IP Spoofing: What It Is and How to Defend Against It

IP spoofing means sending packets with a forged source IP address — one that doesn't belong to you. It sounds simple because it is. And it enables some of the largest-scale attacks on the internet, including amplification DDoS attacks that can generate hundreds of gigabits per second of traffic.

How Spoofing Works in Practice

IP packets contain a source address field that your operating system normally sets to your real IP. Nothing in the IP protocol itself prevents you from putting any address in that field — the protocol is built on trust. An attacker can craft raw packets with arbitrary source addresses and send them from any network that doesn't filter outbound traffic.

Because TCP requires a three-way handshake and responses go to the spoofed source address, spoofing doesn't work for attacks that need a two-way connection. But for one-way protocols like UDP, it works perfectly.
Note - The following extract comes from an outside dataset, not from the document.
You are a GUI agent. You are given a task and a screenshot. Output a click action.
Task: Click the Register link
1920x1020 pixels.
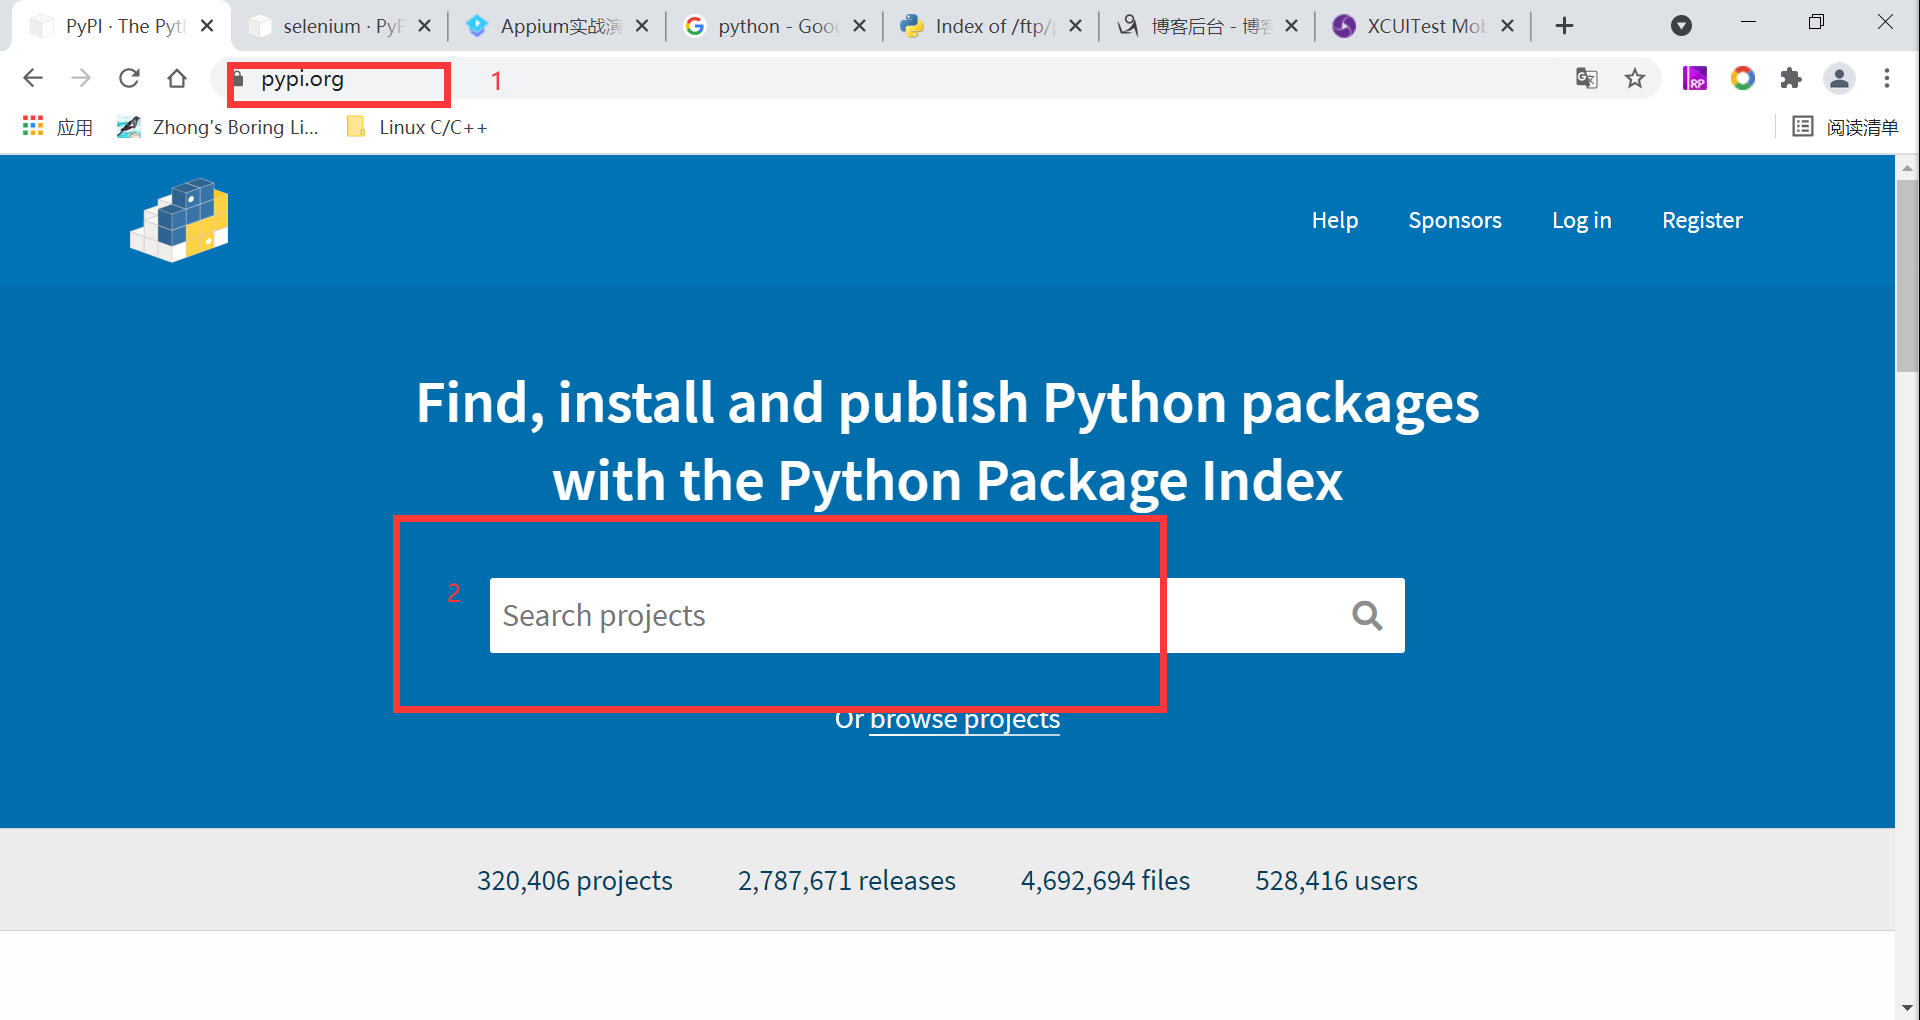(x=1702, y=220)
The attacker sends a UDP request with a spoofed source IP — the server's response goes to the victim, not the attacker.

Amplification Attacks

Amplification attacks combine spoofing with protocols that return large responses to small requests. DNS is a perfect example: a 40-byte DNS query for a large TXT record can generate a 4,000-byte response — a 100x amplification factor. The attacker sends requests to open DNS resolvers with the victim's IP as the source. The resolvers flood the victim with responses the victim never asked for.
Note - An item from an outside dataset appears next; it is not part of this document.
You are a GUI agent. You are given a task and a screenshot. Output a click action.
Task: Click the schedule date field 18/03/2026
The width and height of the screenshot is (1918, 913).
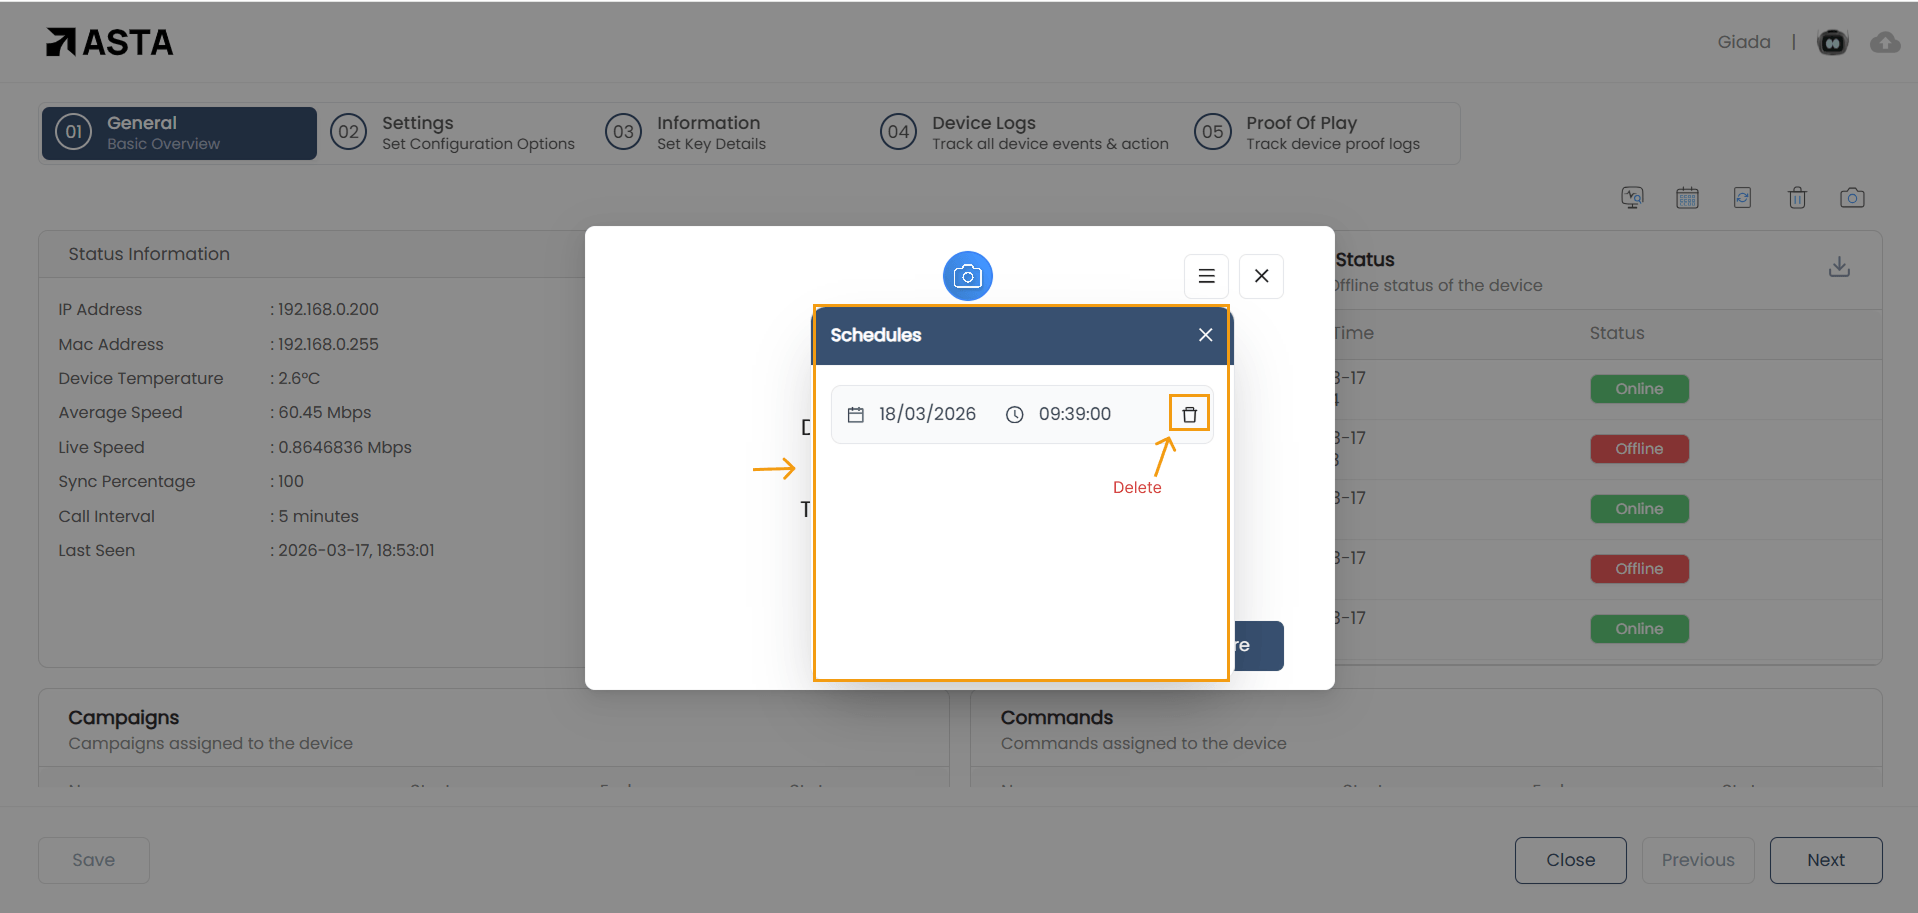[926, 414]
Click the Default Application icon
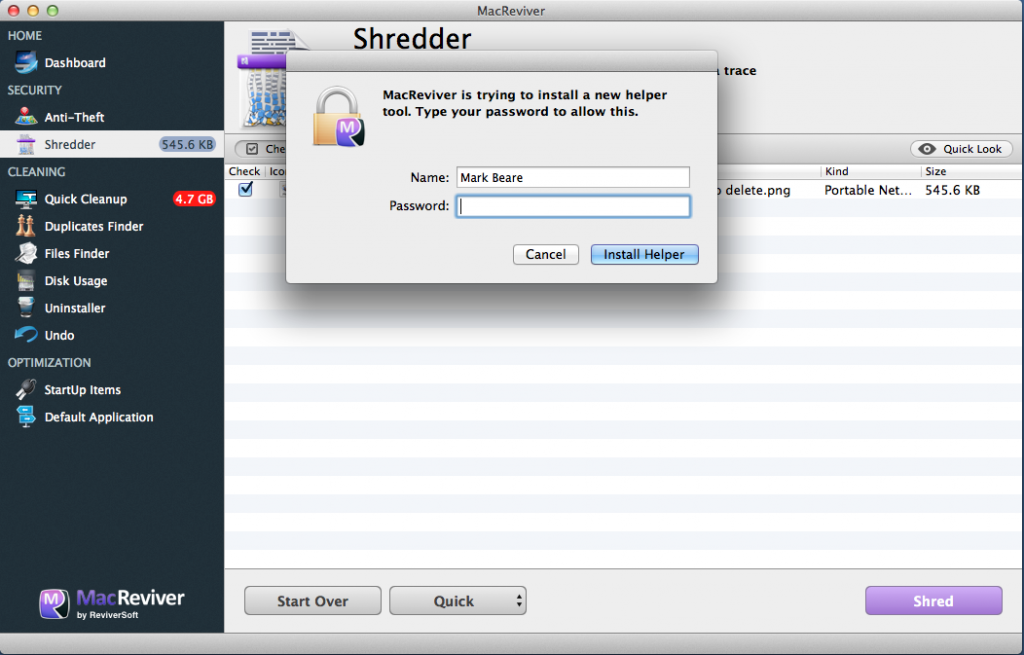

Here's the thing — the attacker needs minimal bandwidth to generate enormous attack traffic at the victim. With a 1Gbps outbound connection and good amplification factors, generating 100Gbps of attack traffic is straightforward. NTP, memcached, and SSDP have even higher amplification factors than DNS.

The BCP38 Problem

BCP38 is a Best Current Practice document from 2000 that defines network ingress filtering — the practice of dropping packets that have source IP addresses impossible for that network. An ISP that routes the 203.0.0.0/8 block should drop outbound packets from its customers with source IPs outside that block. If every ISP implemented BCP38, IP spoofing would be impossible. Not every ISP does. Many developing-world networks don't filter at all.